I think back when I first began my journey as a mother in my twenties. This was a time of reading up on how to parent, of reflecting and anticipating what I wanted from life, and of much silence. When the baby arrived, the silence was quickly filled with the constant sound of newborn crying. I would turn on NPR for companionship during the day. I felt so isolated; only a few of my peers were also mothers. I longed for more good Christian/Catholic friends to share my life experiences with, and thankfully, I this companionship in my thirties.
In my thirties, I have been blessed with many memories of play-dates at the park, preschool programs, school activities, and family centered events. I have enjoyed seeing my children mature in their gift areas and overcome their own challenges. My thirties were time of establishing my “personal voice” and figuring out how to allot my time and talents. I was able to evaluate what causes were near to my heart and how I could best serve others. Truly, its hard to believe that decade is almost over.

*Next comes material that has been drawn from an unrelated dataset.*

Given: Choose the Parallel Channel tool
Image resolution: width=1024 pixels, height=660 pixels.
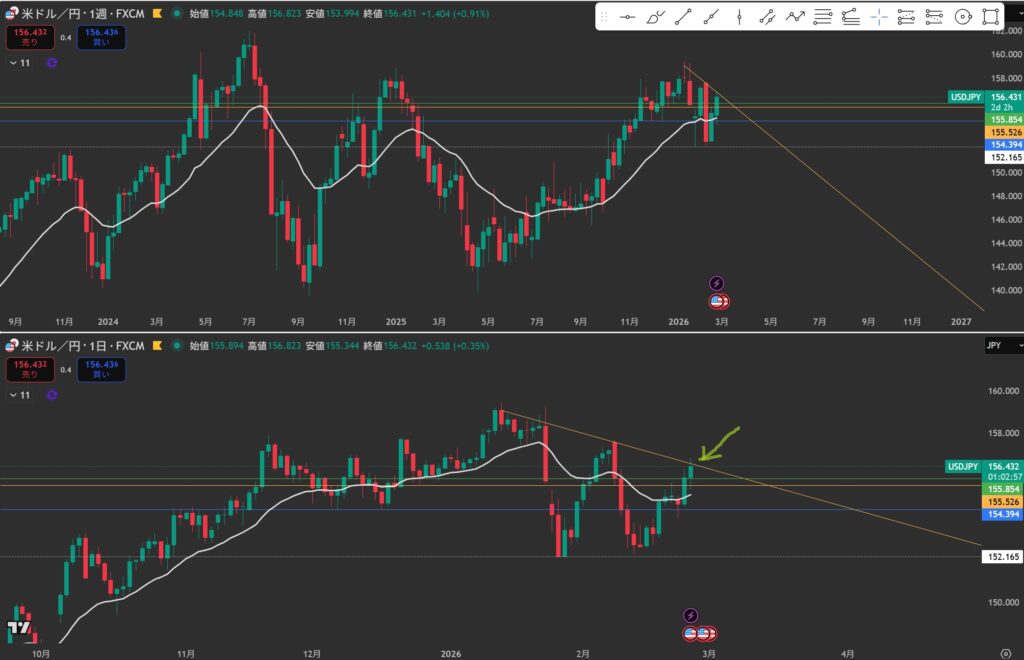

Now as I embark in my forties, I have come to realize that what I used to want because it was “cool” is no longer relevant. Some wants just don’t apply to me anymore. Instead, I want to live for others, to breathe for God, and have a single desire for my heart to grow in the ability to love the will of God. For I have discovered that if I can love God’s will in my life then I can overcome the tremendous obstacle that causes so may of us women to struggle; to love what God gives us and to having faith during the difficult times.
This year, I’m embarking on my fortieth birthday, pregnant with my seventh child and preparing for a new decade in my life. I am determined to once again be athletic and rebound from this pregnancy with new energy for life, and yet, the goal in my forties will also be to not run my race in vain, but rather, to do all tasks to glorify God.

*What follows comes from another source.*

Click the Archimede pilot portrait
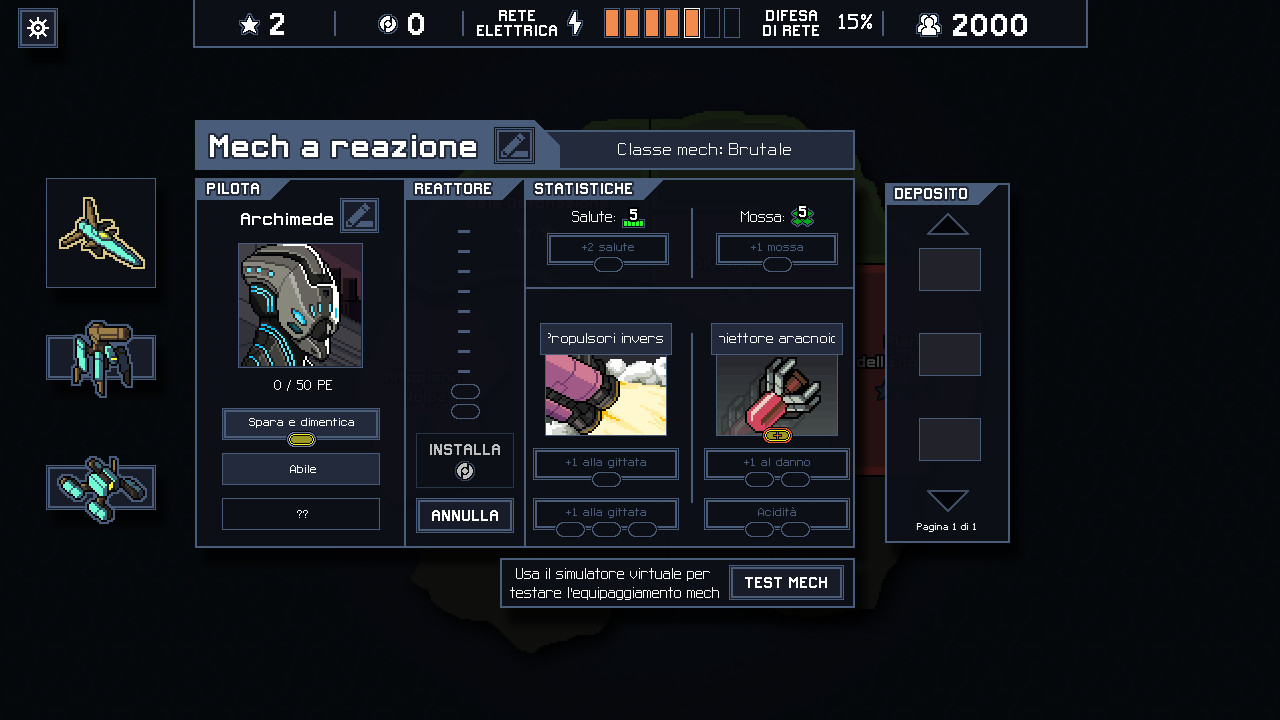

So what have I learned in these last 16 years?
I have learned that your husband needs to be your best friend. While your children are like gems that shine their own light, which gives forth much joy, they cannot outshine the will of God and the brightness of the marriage. When we have strong marriages, everything runs smoothly.
I hope to not “divide and conquer” through my parenting in my forties, but instead, to cherish and experience more memories with my husband. This concept includes sharing in the responsibility of parenting. To divide the parenting tasks is a danger zone if you do it for too long.
My fortieth birthday will not be the one I envisioned a few years ago, for I will be eight months pregnant. I’m sure I’ll have the same heartburn that has plagued me during my six other pregnancies (to the point where eating is challenging), difficulty breathing from the weight of my large babies, and limited movement, no morning jogs for me. And yet, I am resolved to move forward in this new journey of life and seek to do the will of God, serving with love in my heart, and ready to climb new mountains.
As I blow out my candles, I will be thinking of my birth, the birth of this little one still to come and the births of my 6 other children. My prayer is that I am wise and thoughtful in my 40’s and never forget the gift of being able to parent over 3 decades.
May God bless and help the mothers who are still having children over three decades of their life!